So, I was talking with one of my peeps about a creator whose work I really don’t like, and whose sales are less than 10% what they once were.

His comment about their work was that it has not grown or changed, and that the style is the same as it always was. And that’s why their appeal has tanked.

I don’t even like this person’s work, but I don’t think a critique of the standardization of the style of the work was a fair criticism.

The few times I’ve looked at it over the years shows the creator has not grown as an artist in terms of maturity of content, draughtsmanship basics, or storytelling technique: in fact, they’ve gotten worse. I guess this applies to a lot of creators. Comics can be grueling.

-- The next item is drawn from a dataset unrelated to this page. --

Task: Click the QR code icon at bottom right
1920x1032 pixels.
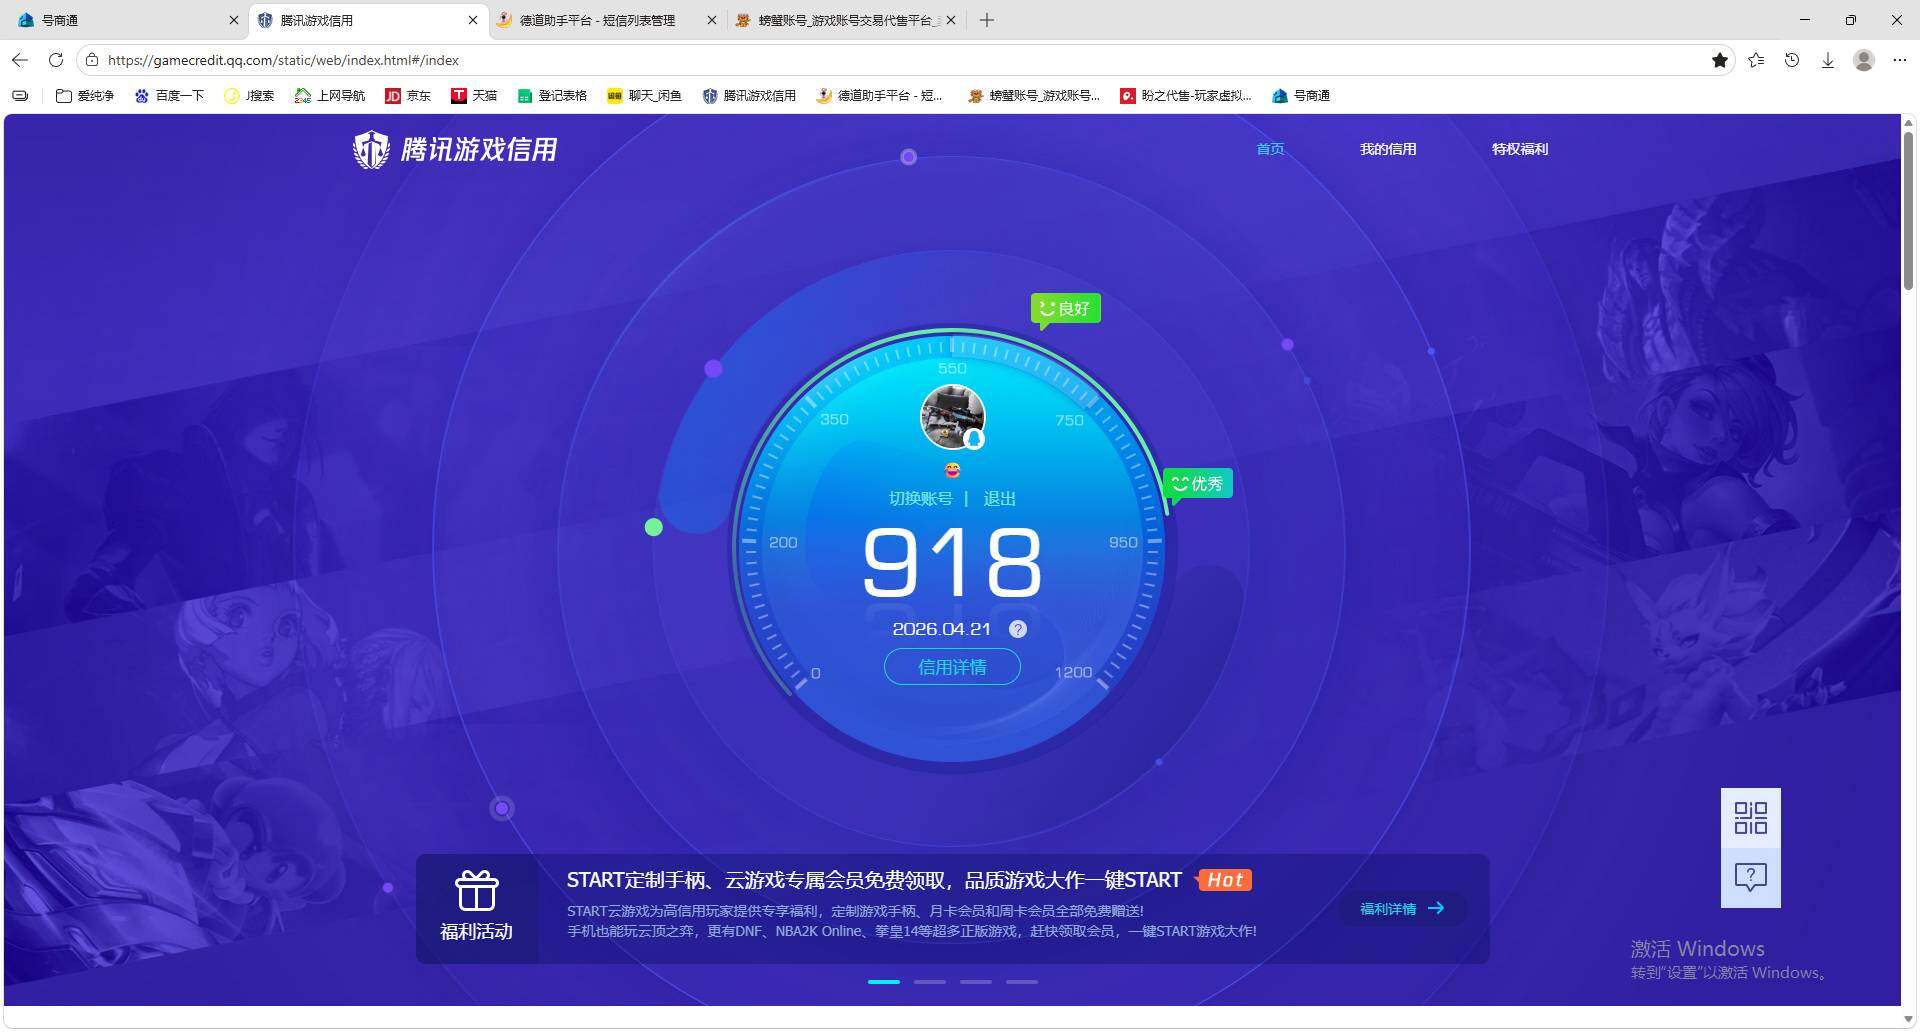Action: 1749,818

I’ve read their protests that they have grown so much as an artist they lost an audience that simply can’t keep up with their growth and new ideas, but from what I see, there’s nothing new in their work at all.

Computer coloring, for example, does not change the content or markedly change the fundamentals of your drawing style.

It makes sense to me that the style itself should remain consistent, because it is one project. And they are the main creator.

I don’t look at “Peanuts” and complain the style didn’t grow. I don’t look at “Prince Valiant” and wonder why Hal Foster didn’t explore cubism. And I see absolutely nothing wrong with this artist sticking to a homogenous look for a long term project.

Whenever they do make an effort to try something else, they smother it with their signature look. That’s unfortunate. It really doesn’t translate to other works.

But on their flagship project? Fair play to them. It would be very jarring to read a project over a long time only to see the art style waver all over the place. It would be as annoying as, say, watching a TV show swap out its look each new season. Only the actors don’t change, they just wear the masks of other people’s faces.

I don’t think the sales have tanked because the work has not improved. I think the sales have tanked because there is more competition in the marketplace than there used to be. I don’t think, if their work were first published today, it would do very well.

I try to keep the style in A DISTANT SOIL consistent, and the few times I’ve varied from that I’ve regretted it. This is one story that takes place over just a few months but took years to draw. If you sit down to read it all at once and see wide variances in style, it’s jarring.

When I do other projects, I vary my style. Sometimes so much, people don’t even recognize my work. I don’t know if other artists are quite as willing to do this.

But I don’t think it’s a fair criticism to say that a single creator’s work, with a consistent look, is an artistic failure for maintaining stylistic consistency. Even if I don’t like their work.

I think it’s fair play to critique other artist’s work, but for long form projects, slamming a consistent style is not a valid criticism.

Spending thirty years as an artist while still not being able to draw a decent kneecap is a valid criticism.